Diversity Selection of Compounds Based on ‘Protein Affinity Fingerprints’ Improves Sampling of Bioactive Chemical Space



Diversity selection is a frequently applied strategy for assembling high-throughput screening libraries, making the assumption that a diverse compound set increases chances of finding bioactive molecules. Based on previous work on experimental ‘affinity fingerprints’, in this study, a novel diversity selection method is benchmarked that utilizes predicted bioactivity profiles as descriptors. Compounds were selected based on their predicted activity against half of the targets (training set), and diversity was assessed based on coverage of the remaining (test set) targets. Simultaneously, fingerprint-based diversity selection was performed.
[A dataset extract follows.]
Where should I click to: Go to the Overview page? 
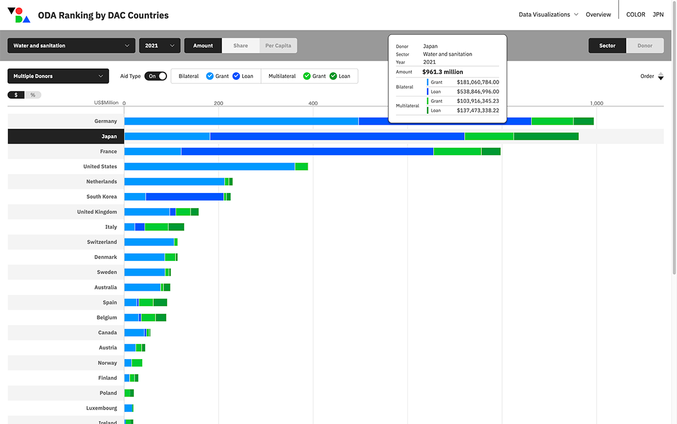[598, 15]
An original version of the method exhibited on average 5% and an improved version on average 10% increase in target space coverage compared with the fingerprint-based methods. As a typical case, bioactivity-based selection of 231 compounds (2%) from a particular data set (‘Cutoff-40’) resulted in 47.0% and 50.1% coverage, while fingerprint-based selection only achieved 38.4% target coverage for the same subset size. In conclusion, the novel bioactivity-based selection method outperformed the fingerprint-based method in sampling bioactive chemical space on the data sets considered. The structures retrieved were structurally more acceptable to medicinal chemists while at the same time being more lipophilic, hence bioactivity-based diversity selection of compounds would best be combined with physicochemical property filters in practice.